Go through the data below line by line. Give only the number of lines that contain "Авео".

[Saved entries]
╔══

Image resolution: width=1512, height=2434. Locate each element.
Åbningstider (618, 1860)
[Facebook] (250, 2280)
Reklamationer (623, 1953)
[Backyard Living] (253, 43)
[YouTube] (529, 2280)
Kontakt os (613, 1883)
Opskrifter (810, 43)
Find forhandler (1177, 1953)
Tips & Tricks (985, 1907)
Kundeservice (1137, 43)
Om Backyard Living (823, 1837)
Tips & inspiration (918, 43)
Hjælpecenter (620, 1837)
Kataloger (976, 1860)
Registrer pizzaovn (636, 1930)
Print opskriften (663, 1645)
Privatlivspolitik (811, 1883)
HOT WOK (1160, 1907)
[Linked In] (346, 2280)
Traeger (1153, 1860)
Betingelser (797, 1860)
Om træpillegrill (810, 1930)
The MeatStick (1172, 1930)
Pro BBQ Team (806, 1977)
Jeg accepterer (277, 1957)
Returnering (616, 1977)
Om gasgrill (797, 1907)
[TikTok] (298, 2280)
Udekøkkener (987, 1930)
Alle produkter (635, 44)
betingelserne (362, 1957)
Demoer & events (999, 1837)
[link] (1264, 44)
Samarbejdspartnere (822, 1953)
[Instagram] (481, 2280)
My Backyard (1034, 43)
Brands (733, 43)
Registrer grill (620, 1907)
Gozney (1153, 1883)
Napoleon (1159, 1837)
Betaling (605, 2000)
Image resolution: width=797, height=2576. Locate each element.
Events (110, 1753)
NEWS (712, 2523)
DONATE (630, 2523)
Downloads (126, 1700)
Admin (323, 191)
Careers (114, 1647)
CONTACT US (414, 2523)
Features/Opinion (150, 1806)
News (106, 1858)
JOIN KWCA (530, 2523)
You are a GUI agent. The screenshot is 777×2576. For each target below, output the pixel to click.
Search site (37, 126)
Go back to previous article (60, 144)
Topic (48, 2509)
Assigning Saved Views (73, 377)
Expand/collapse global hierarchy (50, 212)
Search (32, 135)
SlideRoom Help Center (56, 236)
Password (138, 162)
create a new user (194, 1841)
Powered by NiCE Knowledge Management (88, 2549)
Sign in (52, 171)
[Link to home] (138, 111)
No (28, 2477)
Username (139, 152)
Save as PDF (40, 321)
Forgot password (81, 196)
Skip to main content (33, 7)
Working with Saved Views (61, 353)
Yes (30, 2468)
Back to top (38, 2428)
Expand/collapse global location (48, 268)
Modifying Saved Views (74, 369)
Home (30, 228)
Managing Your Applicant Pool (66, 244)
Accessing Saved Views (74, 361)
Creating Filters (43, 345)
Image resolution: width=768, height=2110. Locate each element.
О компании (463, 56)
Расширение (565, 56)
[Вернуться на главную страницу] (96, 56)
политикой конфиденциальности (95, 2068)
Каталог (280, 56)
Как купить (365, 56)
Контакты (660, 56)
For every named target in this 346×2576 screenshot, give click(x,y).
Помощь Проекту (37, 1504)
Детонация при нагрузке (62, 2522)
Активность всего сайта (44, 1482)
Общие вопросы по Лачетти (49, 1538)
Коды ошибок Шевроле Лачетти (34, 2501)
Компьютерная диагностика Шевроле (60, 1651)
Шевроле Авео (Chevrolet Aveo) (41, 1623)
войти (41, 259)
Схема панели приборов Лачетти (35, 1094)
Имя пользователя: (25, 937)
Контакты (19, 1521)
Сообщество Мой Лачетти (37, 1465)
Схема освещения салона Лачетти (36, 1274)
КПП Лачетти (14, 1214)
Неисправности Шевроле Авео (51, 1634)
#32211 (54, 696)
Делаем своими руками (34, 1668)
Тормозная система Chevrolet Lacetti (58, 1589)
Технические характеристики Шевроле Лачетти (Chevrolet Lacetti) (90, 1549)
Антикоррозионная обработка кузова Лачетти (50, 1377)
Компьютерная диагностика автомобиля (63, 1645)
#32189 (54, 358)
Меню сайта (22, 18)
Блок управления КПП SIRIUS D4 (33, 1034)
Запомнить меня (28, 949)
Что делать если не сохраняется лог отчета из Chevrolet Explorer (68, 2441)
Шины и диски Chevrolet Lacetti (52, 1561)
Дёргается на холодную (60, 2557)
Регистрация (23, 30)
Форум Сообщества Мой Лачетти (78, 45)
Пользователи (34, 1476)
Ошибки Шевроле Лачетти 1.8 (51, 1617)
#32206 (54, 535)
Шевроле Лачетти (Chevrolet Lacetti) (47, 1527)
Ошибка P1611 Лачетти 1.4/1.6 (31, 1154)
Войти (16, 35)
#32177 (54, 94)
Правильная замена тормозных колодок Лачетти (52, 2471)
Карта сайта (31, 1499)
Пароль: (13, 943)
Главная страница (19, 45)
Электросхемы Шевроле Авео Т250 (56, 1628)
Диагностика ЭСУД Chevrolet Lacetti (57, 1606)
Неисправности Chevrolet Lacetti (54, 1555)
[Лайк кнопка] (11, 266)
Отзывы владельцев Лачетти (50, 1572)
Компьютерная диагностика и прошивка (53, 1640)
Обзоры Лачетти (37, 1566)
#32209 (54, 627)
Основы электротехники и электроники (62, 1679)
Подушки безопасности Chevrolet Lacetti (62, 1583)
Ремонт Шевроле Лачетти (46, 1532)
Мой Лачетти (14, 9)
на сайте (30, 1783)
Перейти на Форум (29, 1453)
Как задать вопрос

╚══

FINAL ANSWER
3